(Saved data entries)
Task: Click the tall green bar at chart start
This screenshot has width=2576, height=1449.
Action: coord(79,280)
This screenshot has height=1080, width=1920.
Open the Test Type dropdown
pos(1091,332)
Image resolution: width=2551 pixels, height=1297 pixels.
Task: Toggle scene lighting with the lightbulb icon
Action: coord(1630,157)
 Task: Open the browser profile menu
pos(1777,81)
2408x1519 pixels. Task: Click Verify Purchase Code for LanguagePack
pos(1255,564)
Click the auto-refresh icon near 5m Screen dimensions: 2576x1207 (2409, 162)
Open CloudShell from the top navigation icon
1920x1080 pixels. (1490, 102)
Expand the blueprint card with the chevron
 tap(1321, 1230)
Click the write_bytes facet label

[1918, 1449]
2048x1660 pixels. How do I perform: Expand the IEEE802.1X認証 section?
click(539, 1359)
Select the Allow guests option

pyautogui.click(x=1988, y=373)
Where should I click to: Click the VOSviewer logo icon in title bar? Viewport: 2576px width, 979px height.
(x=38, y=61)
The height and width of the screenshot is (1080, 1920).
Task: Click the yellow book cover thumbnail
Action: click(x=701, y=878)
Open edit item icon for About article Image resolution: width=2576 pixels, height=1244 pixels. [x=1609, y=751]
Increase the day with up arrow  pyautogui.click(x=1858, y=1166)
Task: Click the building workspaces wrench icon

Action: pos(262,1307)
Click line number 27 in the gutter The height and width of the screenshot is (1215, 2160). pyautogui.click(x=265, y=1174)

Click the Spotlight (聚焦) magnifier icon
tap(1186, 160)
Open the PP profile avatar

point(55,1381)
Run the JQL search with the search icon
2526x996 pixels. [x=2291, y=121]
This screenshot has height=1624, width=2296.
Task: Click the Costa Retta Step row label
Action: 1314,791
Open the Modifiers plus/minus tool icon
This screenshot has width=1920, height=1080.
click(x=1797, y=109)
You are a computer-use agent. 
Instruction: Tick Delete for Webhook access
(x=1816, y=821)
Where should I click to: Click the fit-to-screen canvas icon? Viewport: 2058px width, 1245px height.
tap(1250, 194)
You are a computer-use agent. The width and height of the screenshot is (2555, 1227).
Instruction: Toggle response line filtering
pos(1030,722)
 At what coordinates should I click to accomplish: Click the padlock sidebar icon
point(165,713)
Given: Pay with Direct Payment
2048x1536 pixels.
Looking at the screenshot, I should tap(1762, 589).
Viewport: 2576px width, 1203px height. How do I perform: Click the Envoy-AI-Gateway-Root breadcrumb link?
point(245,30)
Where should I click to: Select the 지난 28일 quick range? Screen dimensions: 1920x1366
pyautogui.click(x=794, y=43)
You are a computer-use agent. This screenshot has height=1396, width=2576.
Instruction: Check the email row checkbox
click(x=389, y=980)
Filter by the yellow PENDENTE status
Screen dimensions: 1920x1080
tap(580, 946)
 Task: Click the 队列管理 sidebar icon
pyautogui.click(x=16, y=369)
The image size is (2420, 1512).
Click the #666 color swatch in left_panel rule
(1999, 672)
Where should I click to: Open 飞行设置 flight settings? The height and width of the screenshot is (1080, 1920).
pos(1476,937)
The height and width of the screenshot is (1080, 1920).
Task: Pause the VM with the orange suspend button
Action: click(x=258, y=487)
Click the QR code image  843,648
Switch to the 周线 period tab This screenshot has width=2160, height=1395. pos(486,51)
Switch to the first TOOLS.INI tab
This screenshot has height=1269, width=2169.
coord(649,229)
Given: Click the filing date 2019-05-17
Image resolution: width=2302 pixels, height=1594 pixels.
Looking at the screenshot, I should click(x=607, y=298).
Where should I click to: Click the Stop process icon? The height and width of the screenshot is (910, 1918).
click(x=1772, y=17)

** TASK OBJECTIVE **
Return every entry exactly as given.

** RESPONSE AREA **
Task: Click the tall green bar at chart start
This screenshot has width=2576, height=1449.
Action: coord(79,280)
This screenshot has height=1080, width=1920.
Open the Test Type dropdown
pos(1091,332)
Image resolution: width=2551 pixels, height=1297 pixels.
Task: Toggle scene lighting with the lightbulb icon
Action: coord(1630,157)
 Task: Open the browser profile menu
pos(1777,81)
2408x1519 pixels. Task: Click Verify Purchase Code for LanguagePack
pos(1255,564)
Click the auto-refresh icon near 5m Screen dimensions: 2576x1207 (2409, 162)
Open CloudShell from the top navigation icon
1920x1080 pixels. (1490, 102)
Expand the blueprint card with the chevron
 tap(1321, 1230)
Click the write_bytes facet label

[1918, 1449]
2048x1660 pixels. How do I perform: Expand the IEEE802.1X認証 section?
click(539, 1359)
Select the Allow guests option

pyautogui.click(x=1988, y=373)
Where should I click to: Click the VOSviewer logo icon in title bar? Viewport: 2576px width, 979px height.
(x=38, y=61)
The height and width of the screenshot is (1080, 1920).
Task: Click the yellow book cover thumbnail
Action: click(x=701, y=878)
Open edit item icon for About article Image resolution: width=2576 pixels, height=1244 pixels. [x=1609, y=751]
Increase the day with up arrow  pyautogui.click(x=1858, y=1166)
Task: Click the building workspaces wrench icon

Action: pos(262,1307)
Click line number 27 in the gutter The height and width of the screenshot is (1215, 2160). pyautogui.click(x=265, y=1174)

Click the Spotlight (聚焦) magnifier icon
tap(1186, 160)
Open the PP profile avatar

point(55,1381)
Run the JQL search with the search icon
2526x996 pixels. [x=2291, y=121]
This screenshot has height=1624, width=2296.
Task: Click the Costa Retta Step row label
Action: 1314,791
Open the Modifiers plus/minus tool icon
This screenshot has width=1920, height=1080.
click(x=1797, y=109)
You are a computer-use agent. 
Instruction: Tick Delete for Webhook access
(x=1816, y=821)
Where should I click to: Click the fit-to-screen canvas icon? Viewport: 2058px width, 1245px height.
tap(1250, 194)
You are a computer-use agent. The width and height of the screenshot is (2555, 1227).
Instruction: Toggle response line filtering
pos(1030,722)
 At what coordinates should I click to accomplish: Click the padlock sidebar icon
point(165,713)
Given: Pay with Direct Payment
2048x1536 pixels.
Looking at the screenshot, I should tap(1762, 589).
Viewport: 2576px width, 1203px height. How do I perform: Click the Envoy-AI-Gateway-Root breadcrumb link?
point(245,30)
Where should I click to: Select the 지난 28일 quick range? Screen dimensions: 1920x1366
pyautogui.click(x=794, y=43)
You are a computer-use agent. This screenshot has height=1396, width=2576.
Instruction: Check the email row checkbox
click(x=389, y=980)
Filter by the yellow PENDENTE status
Screen dimensions: 1920x1080
tap(580, 946)
 Task: Click the 队列管理 sidebar icon
pyautogui.click(x=16, y=369)
The image size is (2420, 1512).
Click the #666 color swatch in left_panel rule
(1999, 672)
Where should I click to: Open 飞行设置 flight settings? The height and width of the screenshot is (1080, 1920).
pos(1476,937)
The height and width of the screenshot is (1080, 1920).
Task: Pause the VM with the orange suspend button
Action: click(x=258, y=487)
Click the QR code image  843,648
Switch to the 周线 period tab This screenshot has width=2160, height=1395. pos(486,51)
Switch to the first TOOLS.INI tab
This screenshot has height=1269, width=2169.
coord(649,229)
Given: Click the filing date 2019-05-17
Image resolution: width=2302 pixels, height=1594 pixels.
Looking at the screenshot, I should click(x=607, y=298).
Where should I click to: Click the Stop process icon? The height and width of the screenshot is (910, 1918).
click(x=1772, y=17)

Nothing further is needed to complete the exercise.